▸ TEXTO
▽

Autor: Muñoz de la Puente, Rafael. 
   Nacionalidades y regiones     
 
 ABC.    31/05/1978.  Página: 80. Páginas: 1. Párrafos: 9. 

Nacionalidades y regiones

Señor director: Comoquiera que se aproxima el momento en el que, en el Pleno del Congreso de los Diputados, se va a debatir el proyecto de la nueva Constitución española, deseo hacer algunas consideraciones sobre el tema de las autonomías.

En el artículo segundo del anteproyecto y en algún otro posterior, se habla de las «nacionalidades» y regiones que integran España, vocablo aquél totalmente desafortunado, tanto desde el punto de vista lingüístico como desde el de la unidad de España y la igualdad entre los españoles.

En primer lugar, la nacionalidad es una cualidad de las personas, y así se puede tener nacionalidad francesa, italiana, española o cualquiera otra, pero, en modo alguno, de los territorios. Estos podrán ser naciones, regiones, provincias, etc., pero nunca «nacionalidades».

En segundo lugar, admitir en la Constitución el término «nacionalidades» aplicándolo a determinados territorios que hoy día forman regiones españolas, atenta de modo certero a la unidad de España y a su futuro como nación única dentro de sus actuales límites, al establecerse en la primera de nuestras leyes la existencia de otras «nacionalidades» en el propio solar que, basándose en ese reconocimiento, podrían exigir el derecho de autodeterminación y posterior separación de la Patria común.

△

▸ TAREAS PENDIENTES
A. Resume en una o dos frases el párrafo de la carta que empieza por «En primer lugar, la nacionalidad», sin perder sus ideas principales.
B. Indica si estas afirmaciones coinciden con la carta. Responde sí o no y cita las palabras de la carta que lo deciden: (i) El autor considera que el vocablo «nacionalidades» es acertado desde el punto de vista lingüístico. (ii) El término «nacionalidades» figura en el artículo segundo del anteproyecto. (iii) El autor escribe después de que el Pleno del Congreso haya debatido el proyecto de Constitución.
C. Extrae literalmente de la carta el tramo que va desde "ABC.    31/05/1978.  Página: 80. Páginas: 1. Párrafos: 9." hasta "de las autonomías.".
Responde basándote únicamente en la carta.

▸ DATOS MOSTRADOS
▽

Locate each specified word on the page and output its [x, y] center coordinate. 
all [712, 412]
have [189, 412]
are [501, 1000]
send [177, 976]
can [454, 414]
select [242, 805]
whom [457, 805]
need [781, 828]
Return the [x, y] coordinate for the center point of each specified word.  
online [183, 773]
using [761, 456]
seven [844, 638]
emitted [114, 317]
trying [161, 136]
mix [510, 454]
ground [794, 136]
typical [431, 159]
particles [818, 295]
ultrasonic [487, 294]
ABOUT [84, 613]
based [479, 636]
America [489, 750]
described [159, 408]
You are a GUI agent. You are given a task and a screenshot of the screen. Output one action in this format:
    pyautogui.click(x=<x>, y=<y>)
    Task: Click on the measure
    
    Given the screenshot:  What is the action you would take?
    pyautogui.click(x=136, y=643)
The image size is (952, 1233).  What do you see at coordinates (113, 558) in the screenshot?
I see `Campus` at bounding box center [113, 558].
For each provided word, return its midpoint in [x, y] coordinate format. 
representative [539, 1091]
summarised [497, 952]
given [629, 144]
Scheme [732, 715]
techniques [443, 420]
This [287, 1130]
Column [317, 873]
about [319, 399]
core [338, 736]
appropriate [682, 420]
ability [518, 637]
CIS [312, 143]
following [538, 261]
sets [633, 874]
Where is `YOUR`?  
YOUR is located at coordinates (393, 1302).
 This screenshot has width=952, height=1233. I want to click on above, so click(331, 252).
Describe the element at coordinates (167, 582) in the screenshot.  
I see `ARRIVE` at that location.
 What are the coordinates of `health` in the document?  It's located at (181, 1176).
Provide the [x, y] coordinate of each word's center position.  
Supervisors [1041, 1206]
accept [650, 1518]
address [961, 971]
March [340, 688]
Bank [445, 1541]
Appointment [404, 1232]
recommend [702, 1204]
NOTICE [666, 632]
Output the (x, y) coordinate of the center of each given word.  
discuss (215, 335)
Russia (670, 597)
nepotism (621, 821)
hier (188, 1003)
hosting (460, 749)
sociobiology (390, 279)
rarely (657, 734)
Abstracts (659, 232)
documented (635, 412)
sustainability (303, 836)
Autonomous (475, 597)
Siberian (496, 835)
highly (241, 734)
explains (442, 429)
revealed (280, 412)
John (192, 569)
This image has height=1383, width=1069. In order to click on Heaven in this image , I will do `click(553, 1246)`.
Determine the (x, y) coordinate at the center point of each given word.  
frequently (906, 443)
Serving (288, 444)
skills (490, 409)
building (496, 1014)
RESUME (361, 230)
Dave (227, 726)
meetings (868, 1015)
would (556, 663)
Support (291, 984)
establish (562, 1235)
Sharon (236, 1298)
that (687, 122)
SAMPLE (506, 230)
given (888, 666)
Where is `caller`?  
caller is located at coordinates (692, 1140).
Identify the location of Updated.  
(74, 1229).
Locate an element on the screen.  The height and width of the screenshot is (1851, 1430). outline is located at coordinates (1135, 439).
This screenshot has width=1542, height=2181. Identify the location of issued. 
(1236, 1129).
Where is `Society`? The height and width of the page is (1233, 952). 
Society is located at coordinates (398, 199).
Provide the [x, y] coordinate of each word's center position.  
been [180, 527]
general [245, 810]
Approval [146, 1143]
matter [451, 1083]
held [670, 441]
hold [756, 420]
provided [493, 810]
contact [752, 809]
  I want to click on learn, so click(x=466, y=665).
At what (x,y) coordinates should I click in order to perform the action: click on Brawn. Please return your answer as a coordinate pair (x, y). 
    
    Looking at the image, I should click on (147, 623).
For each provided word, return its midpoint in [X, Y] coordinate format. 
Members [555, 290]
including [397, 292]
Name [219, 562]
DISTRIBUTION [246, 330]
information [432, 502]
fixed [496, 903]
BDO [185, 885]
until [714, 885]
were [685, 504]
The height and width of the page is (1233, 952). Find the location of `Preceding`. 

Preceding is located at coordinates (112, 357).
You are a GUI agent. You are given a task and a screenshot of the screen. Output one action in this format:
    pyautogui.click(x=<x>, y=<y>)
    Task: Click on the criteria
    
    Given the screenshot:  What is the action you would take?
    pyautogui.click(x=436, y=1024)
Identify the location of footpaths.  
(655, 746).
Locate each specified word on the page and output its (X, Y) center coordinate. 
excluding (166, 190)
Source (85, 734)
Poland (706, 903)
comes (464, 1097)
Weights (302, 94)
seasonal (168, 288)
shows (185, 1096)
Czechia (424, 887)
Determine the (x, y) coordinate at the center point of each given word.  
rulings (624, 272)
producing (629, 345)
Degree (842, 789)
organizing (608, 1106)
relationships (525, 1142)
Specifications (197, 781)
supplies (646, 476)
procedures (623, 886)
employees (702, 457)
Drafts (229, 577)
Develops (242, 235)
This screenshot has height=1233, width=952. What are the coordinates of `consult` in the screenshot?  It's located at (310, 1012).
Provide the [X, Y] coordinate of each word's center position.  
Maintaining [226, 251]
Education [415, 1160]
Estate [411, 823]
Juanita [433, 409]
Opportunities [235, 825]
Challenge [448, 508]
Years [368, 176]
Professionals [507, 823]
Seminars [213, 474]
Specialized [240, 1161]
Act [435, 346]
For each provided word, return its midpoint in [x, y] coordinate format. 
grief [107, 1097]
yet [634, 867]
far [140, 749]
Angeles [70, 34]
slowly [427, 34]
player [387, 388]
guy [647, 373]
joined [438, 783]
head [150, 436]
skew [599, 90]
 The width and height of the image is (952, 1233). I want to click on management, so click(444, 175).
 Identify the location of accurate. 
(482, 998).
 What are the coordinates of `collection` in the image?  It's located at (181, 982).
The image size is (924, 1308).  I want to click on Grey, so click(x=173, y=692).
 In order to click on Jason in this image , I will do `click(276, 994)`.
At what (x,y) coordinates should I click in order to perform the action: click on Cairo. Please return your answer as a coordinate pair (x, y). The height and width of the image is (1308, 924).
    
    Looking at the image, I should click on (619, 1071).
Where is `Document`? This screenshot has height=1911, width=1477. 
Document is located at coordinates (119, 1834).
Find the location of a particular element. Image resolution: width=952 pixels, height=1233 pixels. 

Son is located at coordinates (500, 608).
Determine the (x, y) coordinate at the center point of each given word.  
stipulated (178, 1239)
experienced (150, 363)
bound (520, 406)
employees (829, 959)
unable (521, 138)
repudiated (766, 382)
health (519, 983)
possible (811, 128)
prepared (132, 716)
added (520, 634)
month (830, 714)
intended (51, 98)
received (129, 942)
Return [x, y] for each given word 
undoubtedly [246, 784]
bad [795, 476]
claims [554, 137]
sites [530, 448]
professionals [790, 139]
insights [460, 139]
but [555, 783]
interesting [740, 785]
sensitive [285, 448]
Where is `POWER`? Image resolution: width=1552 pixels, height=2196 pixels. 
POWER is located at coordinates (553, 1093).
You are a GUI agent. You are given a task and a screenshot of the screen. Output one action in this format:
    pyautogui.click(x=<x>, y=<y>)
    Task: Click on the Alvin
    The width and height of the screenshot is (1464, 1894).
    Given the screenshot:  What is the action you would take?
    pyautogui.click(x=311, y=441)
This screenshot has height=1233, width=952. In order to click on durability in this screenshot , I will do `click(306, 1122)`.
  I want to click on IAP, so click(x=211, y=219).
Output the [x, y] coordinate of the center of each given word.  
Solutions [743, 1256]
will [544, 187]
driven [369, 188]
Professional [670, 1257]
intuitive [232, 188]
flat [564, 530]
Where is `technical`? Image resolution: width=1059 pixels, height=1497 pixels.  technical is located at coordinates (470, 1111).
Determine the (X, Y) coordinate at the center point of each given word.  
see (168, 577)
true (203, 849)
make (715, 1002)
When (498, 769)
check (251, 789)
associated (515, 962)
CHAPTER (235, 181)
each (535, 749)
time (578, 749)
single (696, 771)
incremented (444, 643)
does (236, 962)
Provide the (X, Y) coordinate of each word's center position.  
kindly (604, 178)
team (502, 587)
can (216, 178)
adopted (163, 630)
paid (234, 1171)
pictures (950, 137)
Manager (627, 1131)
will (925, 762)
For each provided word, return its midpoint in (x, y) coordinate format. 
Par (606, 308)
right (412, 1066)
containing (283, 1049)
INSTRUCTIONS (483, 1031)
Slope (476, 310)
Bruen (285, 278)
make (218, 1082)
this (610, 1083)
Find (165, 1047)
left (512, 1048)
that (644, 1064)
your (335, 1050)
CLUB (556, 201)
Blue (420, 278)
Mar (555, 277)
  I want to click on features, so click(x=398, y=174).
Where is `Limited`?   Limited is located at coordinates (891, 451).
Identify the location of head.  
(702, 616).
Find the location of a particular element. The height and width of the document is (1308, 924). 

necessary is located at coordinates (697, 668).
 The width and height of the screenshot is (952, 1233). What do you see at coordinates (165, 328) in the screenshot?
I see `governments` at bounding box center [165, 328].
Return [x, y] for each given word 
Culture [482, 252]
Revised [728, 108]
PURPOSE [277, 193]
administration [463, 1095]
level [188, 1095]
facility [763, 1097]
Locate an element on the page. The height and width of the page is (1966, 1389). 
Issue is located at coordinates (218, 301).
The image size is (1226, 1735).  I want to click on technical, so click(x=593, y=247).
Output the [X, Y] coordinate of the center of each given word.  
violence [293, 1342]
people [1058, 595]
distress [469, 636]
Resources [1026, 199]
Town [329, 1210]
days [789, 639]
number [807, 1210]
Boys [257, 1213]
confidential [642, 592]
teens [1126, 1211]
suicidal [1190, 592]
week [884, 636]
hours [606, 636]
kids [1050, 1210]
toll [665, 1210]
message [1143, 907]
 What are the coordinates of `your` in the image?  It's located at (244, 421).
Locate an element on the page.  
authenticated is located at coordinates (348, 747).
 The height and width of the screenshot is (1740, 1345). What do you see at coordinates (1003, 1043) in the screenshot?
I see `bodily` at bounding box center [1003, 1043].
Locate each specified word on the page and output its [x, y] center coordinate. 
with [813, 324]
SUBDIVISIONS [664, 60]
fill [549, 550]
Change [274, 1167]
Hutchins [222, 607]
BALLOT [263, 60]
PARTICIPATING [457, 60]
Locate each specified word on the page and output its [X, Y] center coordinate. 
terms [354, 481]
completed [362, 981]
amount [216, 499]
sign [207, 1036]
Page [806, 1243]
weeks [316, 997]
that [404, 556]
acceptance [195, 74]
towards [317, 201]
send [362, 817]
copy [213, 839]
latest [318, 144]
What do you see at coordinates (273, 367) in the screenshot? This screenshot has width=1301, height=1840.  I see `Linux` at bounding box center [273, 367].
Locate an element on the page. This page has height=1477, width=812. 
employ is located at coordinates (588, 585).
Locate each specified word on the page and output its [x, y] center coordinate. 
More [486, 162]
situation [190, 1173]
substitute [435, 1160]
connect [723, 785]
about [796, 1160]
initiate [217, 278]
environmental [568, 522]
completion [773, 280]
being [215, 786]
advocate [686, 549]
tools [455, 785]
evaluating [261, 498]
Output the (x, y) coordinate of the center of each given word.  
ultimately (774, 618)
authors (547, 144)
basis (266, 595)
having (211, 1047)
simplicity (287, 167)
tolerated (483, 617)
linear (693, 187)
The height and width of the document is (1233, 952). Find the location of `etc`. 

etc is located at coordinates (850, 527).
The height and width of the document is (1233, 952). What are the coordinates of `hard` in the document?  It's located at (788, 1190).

△

▸ RESPUESTAS
A. La nacionalidad es una cualidad de las personas, que pueden tener nacionalidad francesa, italiana, española u otra, y no de los territorios. Estos pueden ser naciones, regiones o provincias, pero nunca «nacionalidades».

B.
(i) No: «vocablo aquél totalmente desafortunado, tanto desde el punto de vista lingüístico como desde el de la unidad de España y la igualdad entre los españoles».
(ii) Sí: «En el artículo segundo del anteproyecto y en algún otro posterior, se habla de las «nacionalidades» y regiones que integran España».
(iii) No: «se aproxima el momento en el que, en el Pleno del Congreso de los Diputados, se va a debatir el proyecto de la nueva Constitución española».

C.
ABC.    31/05/1978.  Página: 80. Páginas: 1. Párrafos: 9. 

Nacionalidades y regiones

Señor director: Comoquiera que se aproxima el momento en el que, en el Pleno del Congreso de los Diputados, se va a debatir el proyecto de la nueva Constitución española, deseo hacer algunas consideraciones sobre el tema de las autonomías.